[Given information start]

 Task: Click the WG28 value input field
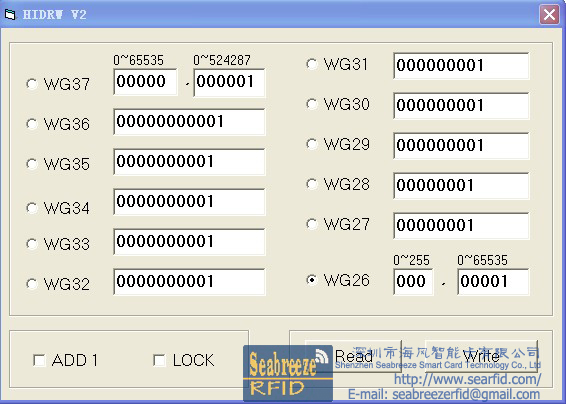tap(461, 186)
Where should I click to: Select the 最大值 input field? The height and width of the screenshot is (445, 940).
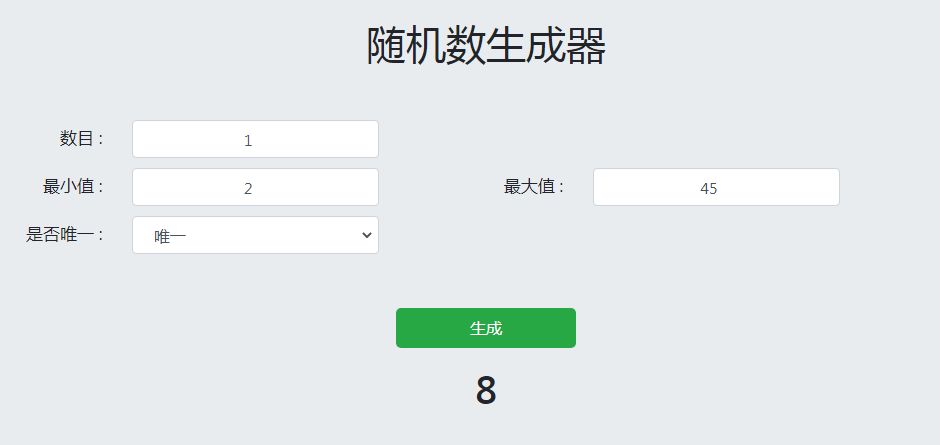pos(715,188)
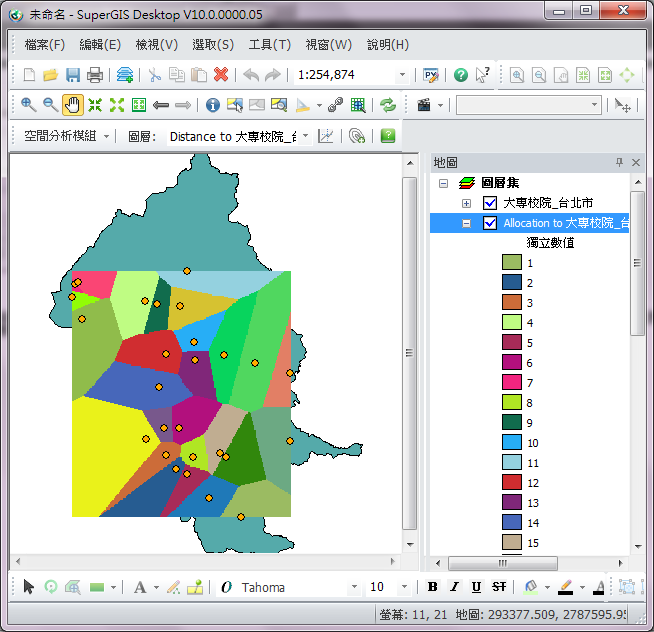Open the Tahoma font dropdown

tap(353, 587)
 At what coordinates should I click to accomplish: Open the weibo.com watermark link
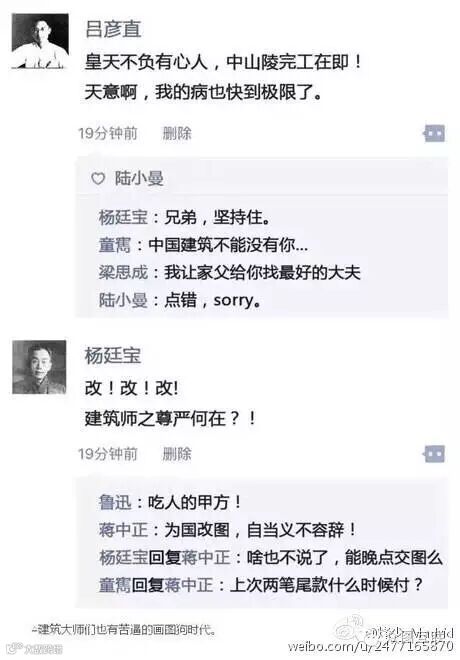pyautogui.click(x=370, y=646)
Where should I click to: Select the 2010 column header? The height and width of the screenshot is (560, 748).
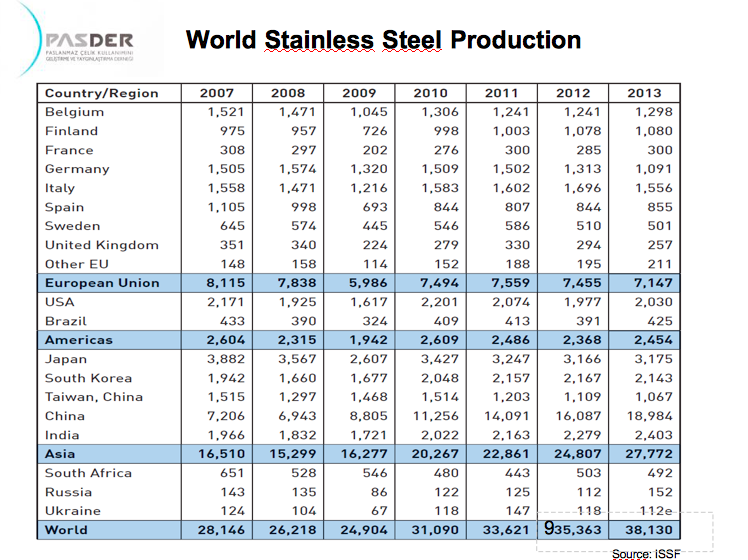click(x=431, y=93)
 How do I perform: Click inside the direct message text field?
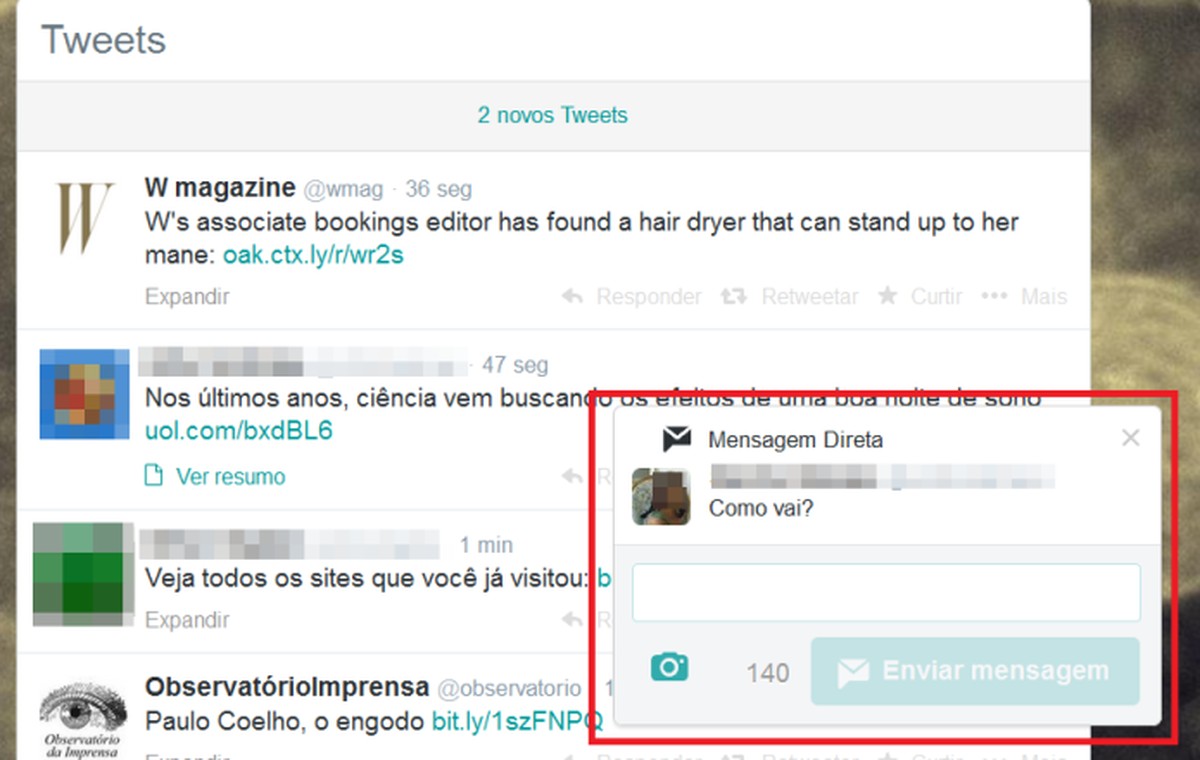coord(886,592)
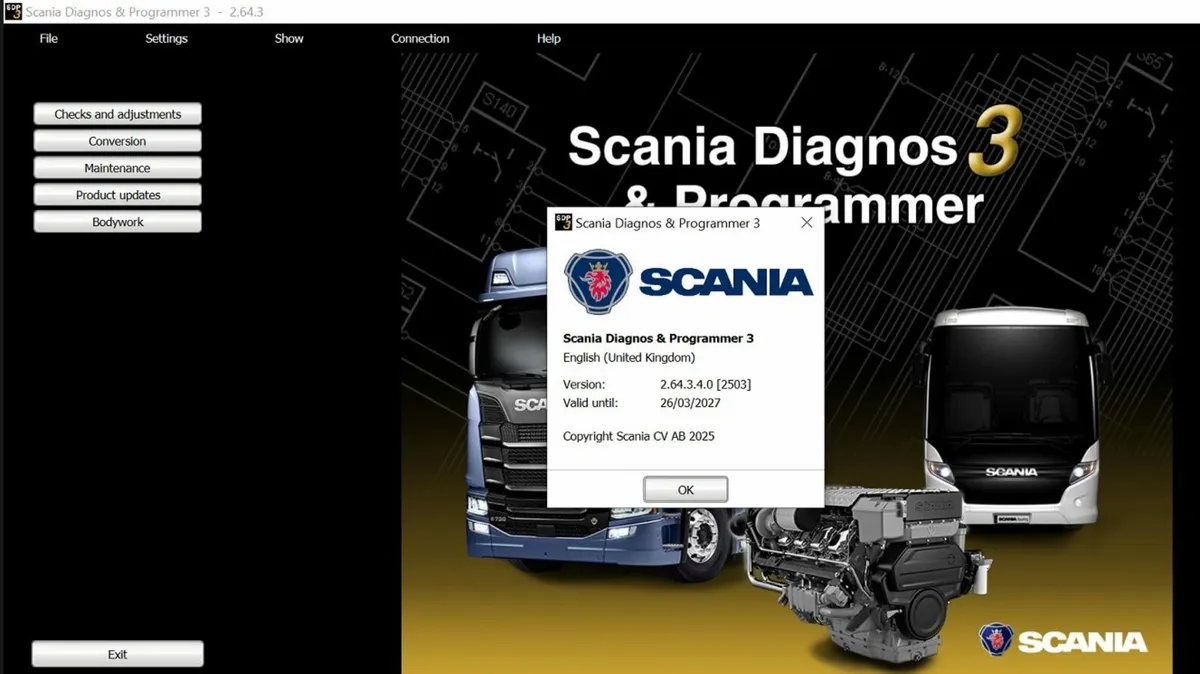The image size is (1200, 674).
Task: Dismiss the About dialog using the X
Action: [806, 223]
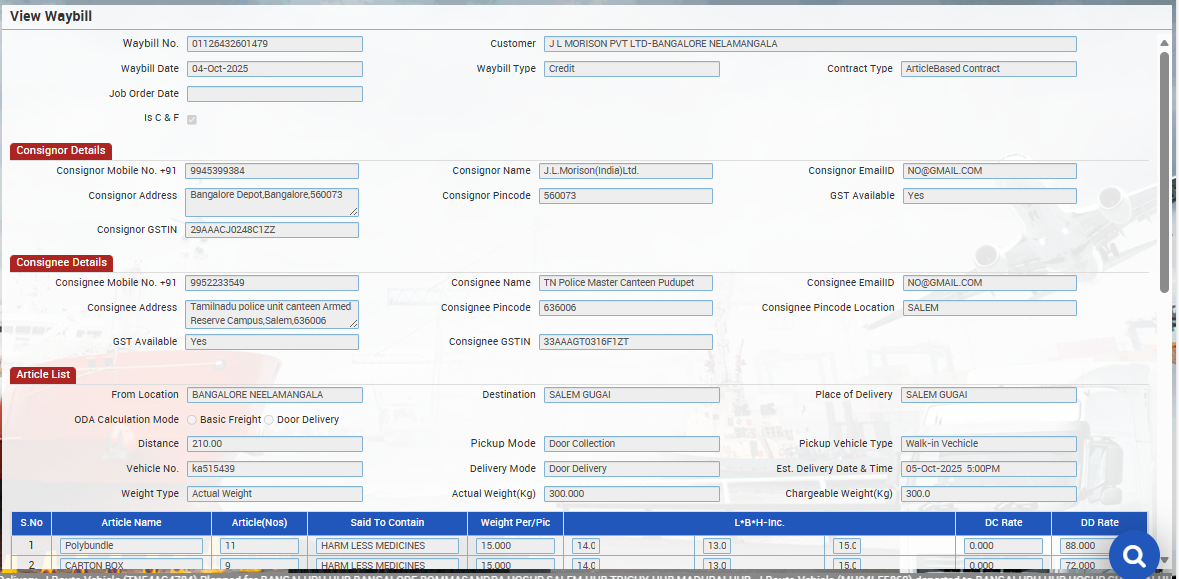
Task: Click the Article List section header
Action: pos(43,375)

[Given information end]

Problem requirements:
Render every one of the records above as a numbered list with one line per item. Skip blank lines and omit the pictures.

Full answer:
1.  Task: Click the WG28 value input field
2. tap(461, 186)
3. Where should I click to: Select the 最大值 input field? The height and width of the screenshot is (445, 940).
4. pos(715,188)
5. Open the Tahoma font dropdown
6. tap(353, 587)
7.  At what coordinates should I click to accomplish: Open the weibo.com watermark link
8. pyautogui.click(x=370, y=646)
9. Where should I click to: Select the 2010 column header? The height and width of the screenshot is (560, 748).
10. click(x=431, y=93)
11.  How do I perform: Click inside the direct message text field?
12. coord(886,592)
13. The image size is (1200, 674).
14. Task: Dismiss the About dialog using the X
15. Action: [806, 223]
16. Task: Click the Article List section header
17. Action: pos(43,375)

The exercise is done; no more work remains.